1986 Congress passes the "Tax Reform Bill of 1986" which introduces a number of significant changes affecting U.S. citizens resident abroad. The section 911 foreign earned income exclusion is reduced to $ 70,000. Separate foreign tax credit limitations are introduced for passive income, high withholding tax interest, etc. Source rules are introduced to treat income from sales of personal property as U.S. source income for U.S. persons if such income is not taxable in the country of residence. The U.S. dollar is deemed by statute to be the "functional currency" of U.S. citizens for transactions other than those of a "qualified business unit". The new laws limit foreign tax credits for alternative minimum tax purposes to 90% of the alternative minimum tax before credits. This results in clear double taxation by legislative intent.





1988 Congress passes the "Technical and Miscellaneous Revenue Act of 1988" The Act eliminates the marital deduction for property passing from a U.S. citizen to a non U.U. citizen. An annual gift tax exclusion of $ 100,000 is introduced for gifts to non U.S. citizen spouses.





1989 Congress passes the "Revenue Reconciliation Act of 1989" which creates a separate foreign tax credit category for lump sum distributions from foreign pension plans. The law also confirms the denial of marital deductions for property passing from U.S. citizen to non citizen spouse overrides existing treaty provisions for taxable years ending more than three years after enactment.





1990 Congress passes the "Revenue Reconciliation Act of 1990" which raises the maximum marginal tax rates and introduces "phase outs" of itemized deductions for higher income taxpayers.





1992 Congress passes the "Revenue Bill of 1992" which recognizes that Sec 988 of the 1986 Act which established the U.S. dollar as the "functional currency" for individuals had created an impossible administrative burden. Under the 1986 Act, an individual must measure gain or loss on each foreign currency transaction.
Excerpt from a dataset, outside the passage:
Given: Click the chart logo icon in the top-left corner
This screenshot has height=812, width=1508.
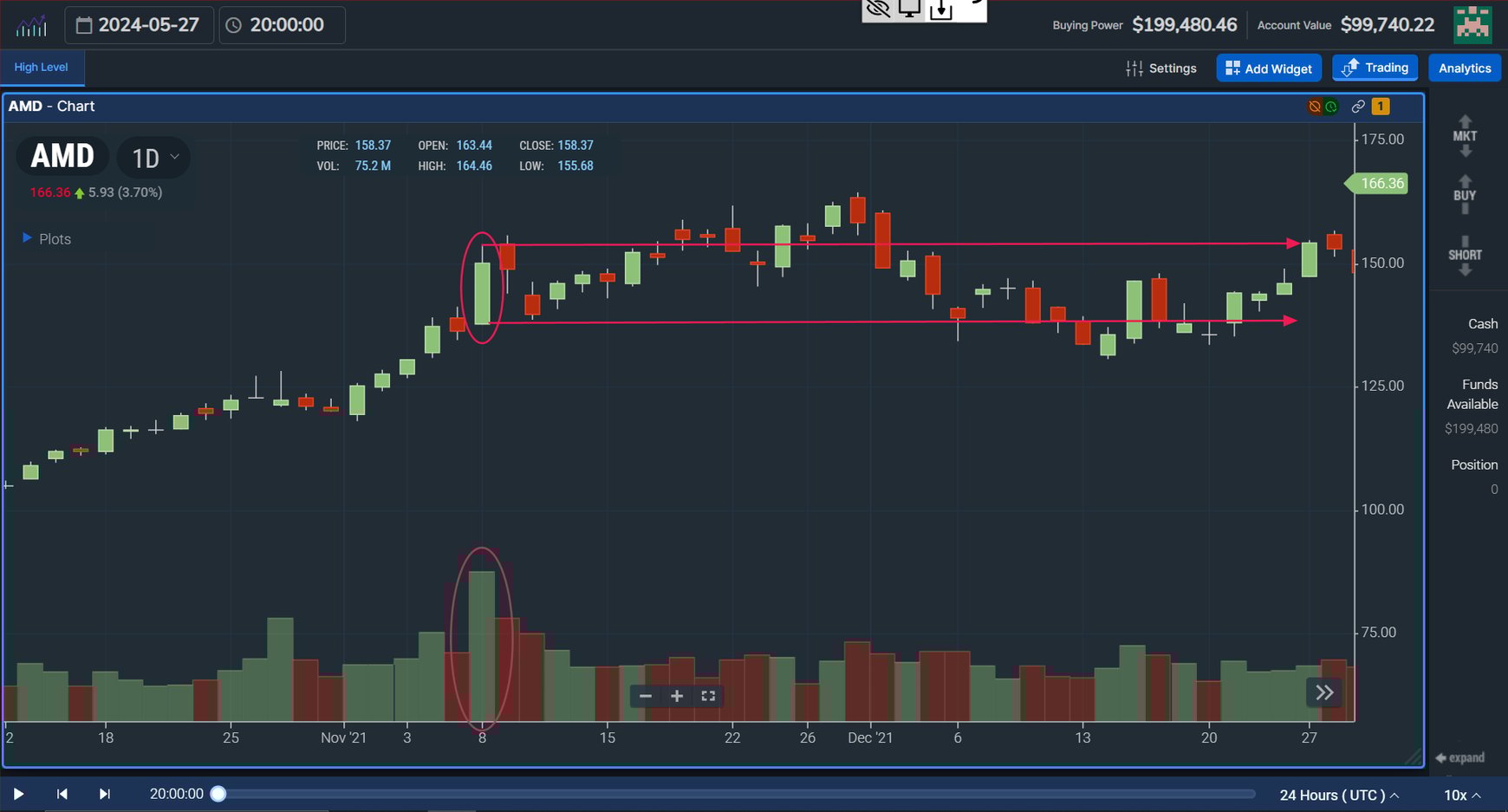Looking at the screenshot, I should [31, 24].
The 1992 law provides for non-recognition of exchange gains in personal transactions for gains not exceeding $ 200.





Revenue Ruling 90-79provides that a loss on a foreign currency mortgage cannot be used to offset taxable gain on the sale of a house in a foreign country. This was later upheld in court. In practice this works as follows: you borrow foreign currency to buy a house. You sell the house for less than you paid for it in the foreign currency. Yet, during the same time the dollar has appreciated so that the actual foreign currency loss looks like a dollar capital gain. You pay tax on the phantom income increase but cannot deduct the phantom loss. In reality you actually lost money, but you have to pay tax on a capital gain that never took place! Somehow this meets the cannons of tax fairness.





1993 Congress passes "The Revenue Reconciliation Bill of 1993" which raises the top regular tax rates from 31% by adding two new brackets of 36% and 39.6% The act also raises the maximum alternative minimum tax rates from 26% to 28%. It increases the portion of social security benefits that are taxable from 50% to 85% for high income taxpayers (who are defined as those earning $ 34,000 as a single person an $ 44,000 for a couple). The act also increases the amount of income earned by controlled foreign corporations that is currently taxable to U.S. shareholders.





1996 Congress passes the "Small Business Job Protection Act of 1996" which significantly changes the taxation of foreign trusts with U.S. grantors and/or beneficiaries. Congress also passes the "Health Insurance Portability and Accountability Act of 1996" which states that individuals who have assets of $ 500,000 or more or income of more than $ 100,000 and who lose their U.S. nationality are deemed to have expatriated themselves for income tax avoidance purposes. Non U.S. citizens who have been long-term U.S. residents have comparable treatment.





1997 Congress passes the "Taxpayer Relief Act of 1997" which reduces taxes on long-term capital gains and estates. It also provides for a $ 500,000 exclusion of gain on the sale of a principal residence. The foreign earned income exclusion is increased by $ 2,000 per year (from 1998 to 2002) to a new maximum of $ 80,000 and indexes for cost of living increases after 2002.